First, to minimize ambiguity, it may make sense to distinguish explicitly between two buffers: the send buffer (specified in the MPI_Send or MPI_Bsend call) and the attached buffer (specified in some MPI_Buffer_attach call).

Jovana Knezevic wrote:

On the other hand,  a slight confusion when Buffered send is concerned remains:
In my understanding, MPI_SEND (standard, blocking) does not return
until the send operation it invoked has completed. Completion can mean
the message was copied into an MPI internal buffer, or it can mean the
sending and receiving processes synchronized on the message.
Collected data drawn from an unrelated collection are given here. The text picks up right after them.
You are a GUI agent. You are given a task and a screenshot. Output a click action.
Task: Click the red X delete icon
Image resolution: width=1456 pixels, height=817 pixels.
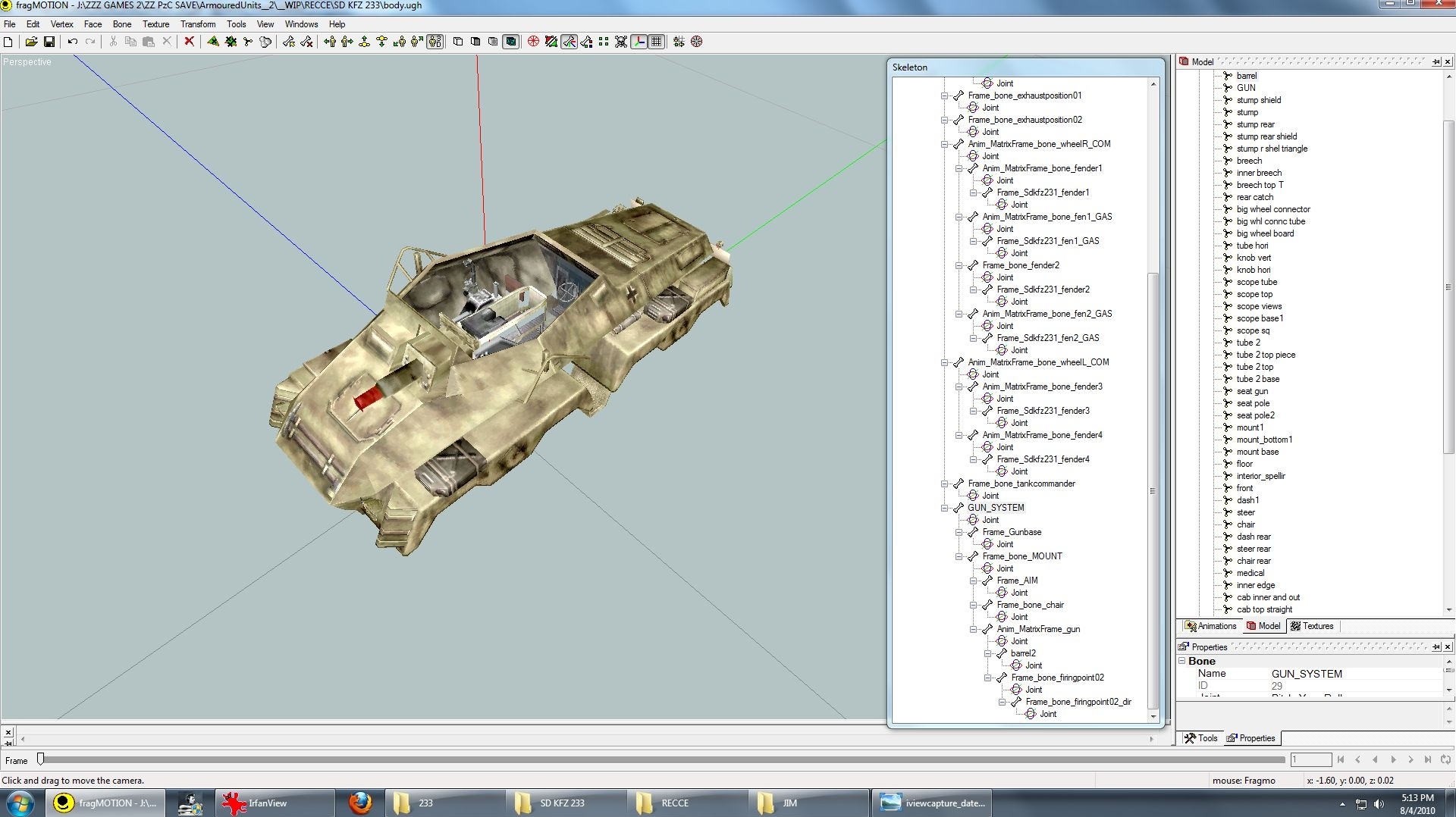tap(189, 42)
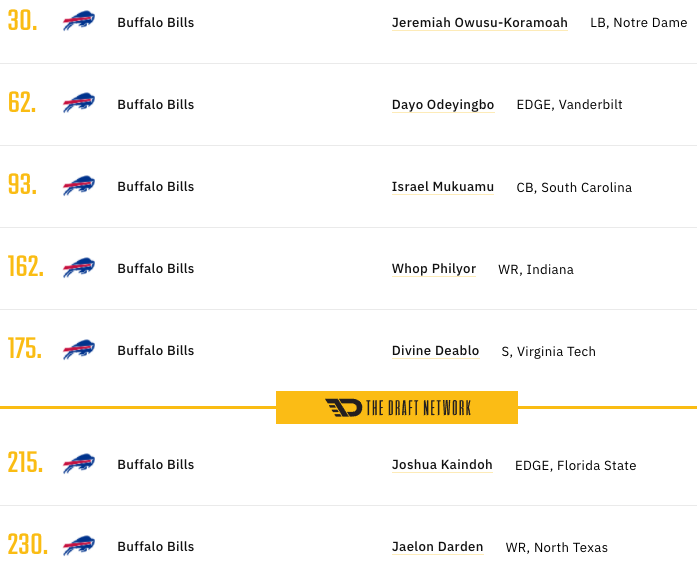Select pick number 30

22,20
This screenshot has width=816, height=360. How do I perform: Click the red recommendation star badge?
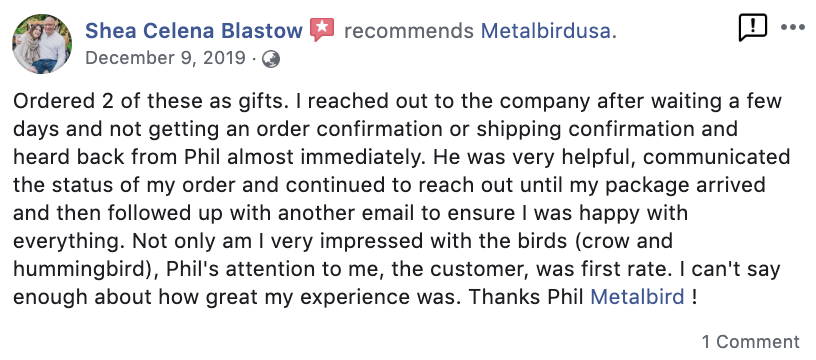click(322, 30)
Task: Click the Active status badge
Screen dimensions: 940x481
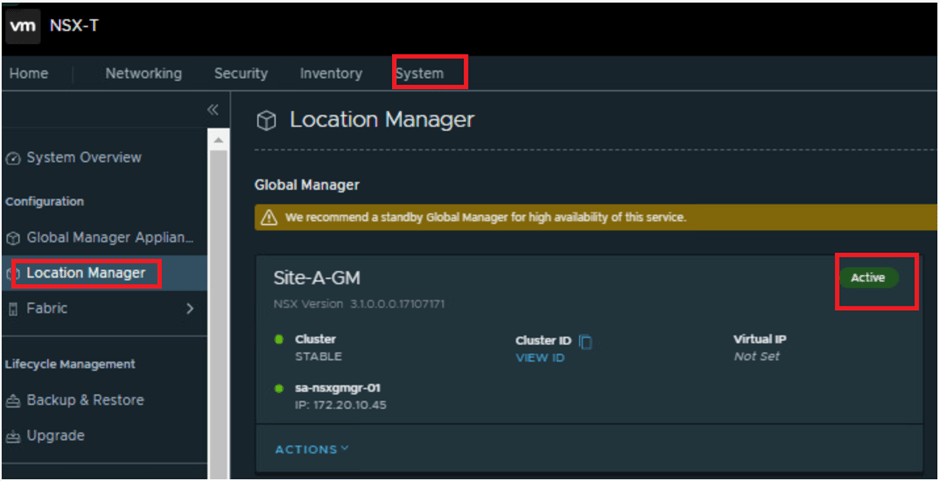Action: 867,278
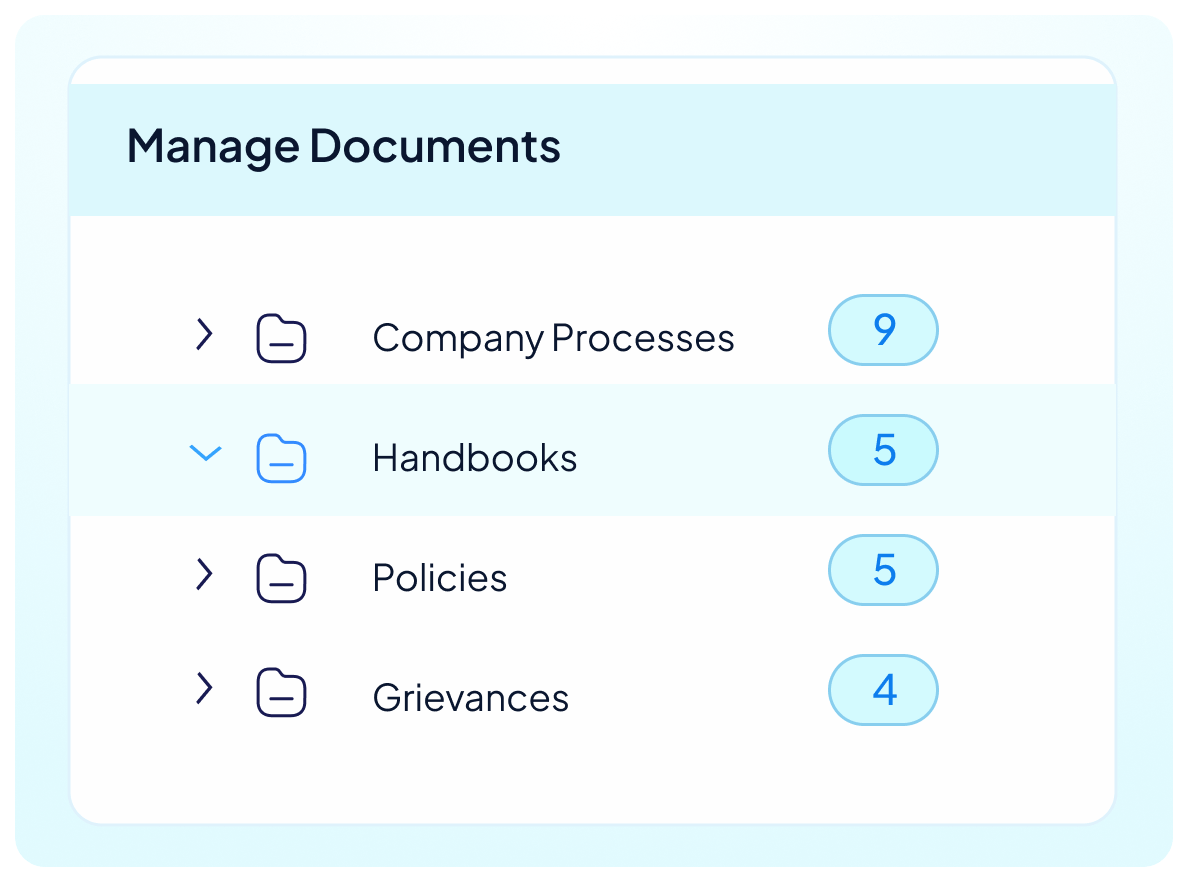Click the badge showing 9 documents

click(883, 330)
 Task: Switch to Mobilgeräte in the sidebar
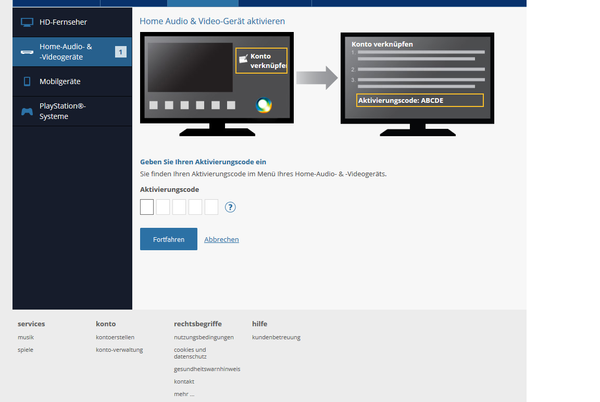[x=72, y=81]
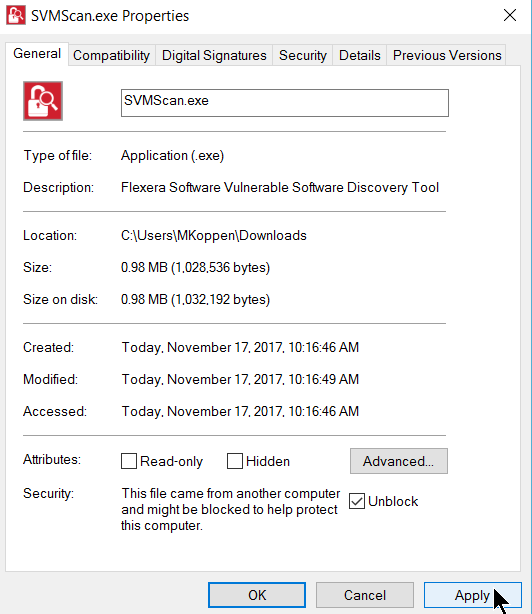Close the SVMScan.exe Properties dialog
The height and width of the screenshot is (614, 532).
pos(510,16)
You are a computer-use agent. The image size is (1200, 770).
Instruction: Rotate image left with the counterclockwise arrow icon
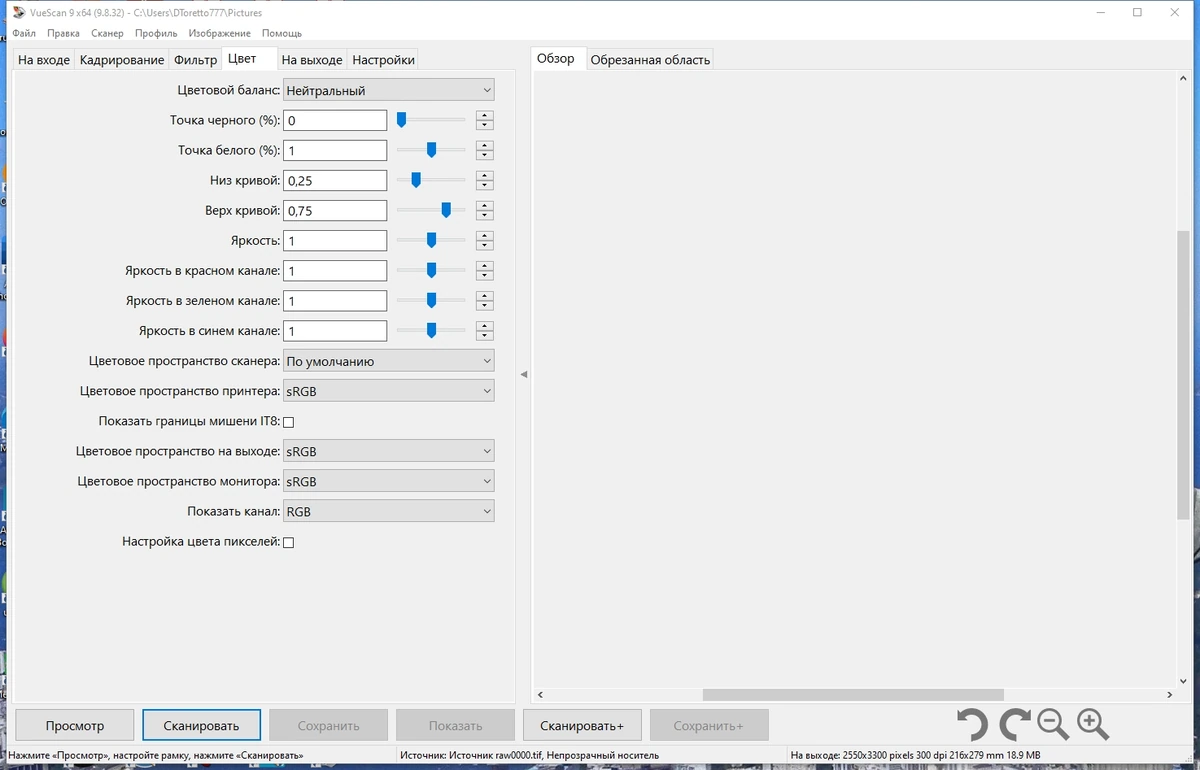pyautogui.click(x=971, y=724)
MPI_Send will return when it is safe to reuse the send buffer. No guarantees about anything having to do with the receiver.

So, if we
decide to use buffered send (Bsend, so blocking), and we say "I want
to allocate a large enough buffer, I want my data to be copied into
the buffer then, because I do not want anyone else to decide if I am
going to syncronize completely my sends and receives on the message -
I know what I'm doing :-)!" then as soon as the data is copied to the
buffer, the call returns and the buffer can be reused.
MPI_Bsend will return when it is safe to reuse the send buffer. The message data might simply have been copied to the local attached buffer.

Is the difference in comparison to Ibsend that with Ibsend the data
doesn't even have to be copied to the buffer when the call returns,

right.

or
something like that? Because otherwise, I still do not see the
difference: data copied into buffer-> call returns! Why wouldn't I
reuse my message-buffer then?!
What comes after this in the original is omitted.